[WHAT TO PRODUCE] Repeat only the lines below from the one containing "Temas (142, 2296)" through the one containing "O podjetju (1106, 76)", inclusive, exactly as written.

[DATA RECORDS]
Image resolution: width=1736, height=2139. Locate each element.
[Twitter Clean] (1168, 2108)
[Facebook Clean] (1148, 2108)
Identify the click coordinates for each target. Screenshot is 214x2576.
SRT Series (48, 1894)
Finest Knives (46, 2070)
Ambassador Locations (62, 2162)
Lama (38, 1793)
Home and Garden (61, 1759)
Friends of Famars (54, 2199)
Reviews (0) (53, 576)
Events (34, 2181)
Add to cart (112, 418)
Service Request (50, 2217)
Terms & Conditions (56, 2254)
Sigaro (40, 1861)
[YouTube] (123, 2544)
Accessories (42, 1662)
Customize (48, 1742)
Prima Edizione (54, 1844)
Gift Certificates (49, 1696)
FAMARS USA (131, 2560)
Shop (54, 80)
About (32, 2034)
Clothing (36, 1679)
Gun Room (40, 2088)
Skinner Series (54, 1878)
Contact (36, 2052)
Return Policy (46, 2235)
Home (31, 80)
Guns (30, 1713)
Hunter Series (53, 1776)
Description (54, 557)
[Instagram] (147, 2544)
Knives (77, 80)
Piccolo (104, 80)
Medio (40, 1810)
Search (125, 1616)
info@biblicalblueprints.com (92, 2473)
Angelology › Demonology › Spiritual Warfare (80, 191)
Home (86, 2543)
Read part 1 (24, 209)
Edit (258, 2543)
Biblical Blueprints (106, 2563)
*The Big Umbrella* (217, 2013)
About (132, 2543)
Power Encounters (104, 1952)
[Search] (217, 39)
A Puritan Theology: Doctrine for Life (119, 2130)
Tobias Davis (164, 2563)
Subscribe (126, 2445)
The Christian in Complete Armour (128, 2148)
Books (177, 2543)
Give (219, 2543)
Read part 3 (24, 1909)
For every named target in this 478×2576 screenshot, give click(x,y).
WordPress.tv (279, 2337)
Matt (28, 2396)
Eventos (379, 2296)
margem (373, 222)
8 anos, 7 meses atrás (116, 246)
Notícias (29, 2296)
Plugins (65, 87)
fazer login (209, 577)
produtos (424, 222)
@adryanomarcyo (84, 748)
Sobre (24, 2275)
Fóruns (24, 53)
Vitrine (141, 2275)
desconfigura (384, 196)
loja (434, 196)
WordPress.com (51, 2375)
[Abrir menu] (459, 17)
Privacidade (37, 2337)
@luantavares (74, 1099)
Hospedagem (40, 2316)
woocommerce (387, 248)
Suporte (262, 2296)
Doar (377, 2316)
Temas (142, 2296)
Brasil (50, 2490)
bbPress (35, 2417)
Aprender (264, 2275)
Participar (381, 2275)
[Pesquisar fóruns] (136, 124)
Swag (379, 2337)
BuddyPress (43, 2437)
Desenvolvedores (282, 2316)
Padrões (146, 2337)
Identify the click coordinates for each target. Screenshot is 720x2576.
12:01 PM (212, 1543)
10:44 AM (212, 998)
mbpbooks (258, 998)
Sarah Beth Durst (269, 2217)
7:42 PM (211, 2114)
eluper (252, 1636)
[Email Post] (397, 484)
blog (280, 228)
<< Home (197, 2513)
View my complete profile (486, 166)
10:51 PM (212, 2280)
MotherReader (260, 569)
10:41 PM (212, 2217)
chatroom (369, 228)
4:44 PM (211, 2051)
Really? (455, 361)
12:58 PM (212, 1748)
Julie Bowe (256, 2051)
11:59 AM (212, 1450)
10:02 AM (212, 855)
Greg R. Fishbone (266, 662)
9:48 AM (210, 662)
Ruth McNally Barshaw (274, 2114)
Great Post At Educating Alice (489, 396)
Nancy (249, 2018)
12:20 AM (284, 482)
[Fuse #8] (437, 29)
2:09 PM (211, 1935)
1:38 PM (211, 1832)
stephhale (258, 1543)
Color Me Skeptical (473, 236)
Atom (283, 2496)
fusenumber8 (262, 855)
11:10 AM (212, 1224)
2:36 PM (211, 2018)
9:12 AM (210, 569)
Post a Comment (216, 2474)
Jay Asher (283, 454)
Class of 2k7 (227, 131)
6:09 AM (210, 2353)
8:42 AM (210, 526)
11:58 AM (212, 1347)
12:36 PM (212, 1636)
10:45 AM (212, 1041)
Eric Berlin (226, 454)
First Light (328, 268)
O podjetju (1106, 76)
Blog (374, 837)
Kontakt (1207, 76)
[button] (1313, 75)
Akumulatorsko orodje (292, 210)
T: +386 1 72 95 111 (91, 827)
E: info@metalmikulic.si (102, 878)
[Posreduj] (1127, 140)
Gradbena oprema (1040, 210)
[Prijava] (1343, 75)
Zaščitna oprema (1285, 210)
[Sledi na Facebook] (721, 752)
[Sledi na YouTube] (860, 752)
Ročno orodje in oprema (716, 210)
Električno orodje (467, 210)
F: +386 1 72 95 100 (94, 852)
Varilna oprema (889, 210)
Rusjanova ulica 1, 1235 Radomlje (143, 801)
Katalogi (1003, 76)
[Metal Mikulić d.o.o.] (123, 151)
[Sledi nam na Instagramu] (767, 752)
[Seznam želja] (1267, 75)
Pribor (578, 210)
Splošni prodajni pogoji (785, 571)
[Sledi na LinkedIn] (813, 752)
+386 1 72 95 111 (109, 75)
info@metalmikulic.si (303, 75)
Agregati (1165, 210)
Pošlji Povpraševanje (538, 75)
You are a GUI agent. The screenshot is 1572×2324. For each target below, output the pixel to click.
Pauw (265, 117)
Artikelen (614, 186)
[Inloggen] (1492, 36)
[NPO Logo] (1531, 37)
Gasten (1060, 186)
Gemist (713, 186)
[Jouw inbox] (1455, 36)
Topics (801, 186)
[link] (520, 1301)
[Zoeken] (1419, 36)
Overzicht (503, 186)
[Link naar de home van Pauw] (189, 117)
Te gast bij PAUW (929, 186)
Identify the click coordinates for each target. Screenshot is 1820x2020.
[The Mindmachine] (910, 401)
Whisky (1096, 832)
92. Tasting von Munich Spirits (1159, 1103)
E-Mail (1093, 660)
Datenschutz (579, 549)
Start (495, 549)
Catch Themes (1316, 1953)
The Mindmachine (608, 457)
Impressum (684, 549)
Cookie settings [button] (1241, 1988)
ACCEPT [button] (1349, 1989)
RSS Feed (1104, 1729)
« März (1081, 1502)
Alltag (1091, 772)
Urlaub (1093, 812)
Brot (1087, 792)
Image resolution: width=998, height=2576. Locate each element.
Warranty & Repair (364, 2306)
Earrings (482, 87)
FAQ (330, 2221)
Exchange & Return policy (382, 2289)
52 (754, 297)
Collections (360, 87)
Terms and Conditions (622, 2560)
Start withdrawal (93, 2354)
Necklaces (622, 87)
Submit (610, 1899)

[RESPONSE TO THIS TASK]
Temas (142, 2296)
Brasil (50, 2490)
bbPress (35, 2417)
Aprender (264, 2275)
Participar (381, 2275)
[Pesquisar fóruns] (136, 124)
Swag (379, 2337)
BuddyPress (43, 2437)
Desenvolvedores (282, 2316)
Padrões (146, 2337)
Identify the click coordinates for each target. Screenshot is 720x2576.
12:01 PM (212, 1543)
10:44 AM (212, 998)
mbpbooks (258, 998)
Sarah Beth Durst (269, 2217)
7:42 PM (211, 2114)
eluper (252, 1636)
[Email Post] (397, 484)
blog (280, 228)
<< Home (197, 2513)
View my complete profile (486, 166)
10:51 PM (212, 2280)
MotherReader (260, 569)
10:41 PM (212, 2217)
chatroom (369, 228)
4:44 PM (211, 2051)
Really? (455, 361)
12:58 PM (212, 1748)
Julie Bowe (256, 2051)
11:59 AM (212, 1450)
10:02 AM (212, 855)
Greg R. Fishbone (266, 662)
9:48 AM (210, 662)
Ruth McNally Barshaw (274, 2114)
Great Post At Educating Alice (489, 396)
Nancy (249, 2018)
12:20 AM (284, 482)
[Fuse #8] (437, 29)
2:09 PM (211, 1935)
1:38 PM (211, 1832)
stephhale (258, 1543)
Color Me Skeptical (473, 236)
Atom (283, 2496)
fusenumber8 (262, 855)
11:10 AM (212, 1224)
2:36 PM (211, 2018)
9:12 AM (210, 569)
Post a Comment (216, 2474)
Jay Asher (283, 454)
Class of 2k7 (227, 131)
6:09 AM (210, 2353)
8:42 AM (210, 526)
11:58 AM (212, 1347)
12:36 PM (212, 1636)
10:45 AM (212, 1041)
Eric Berlin (226, 454)
First Light (328, 268)
O podjetju (1106, 76)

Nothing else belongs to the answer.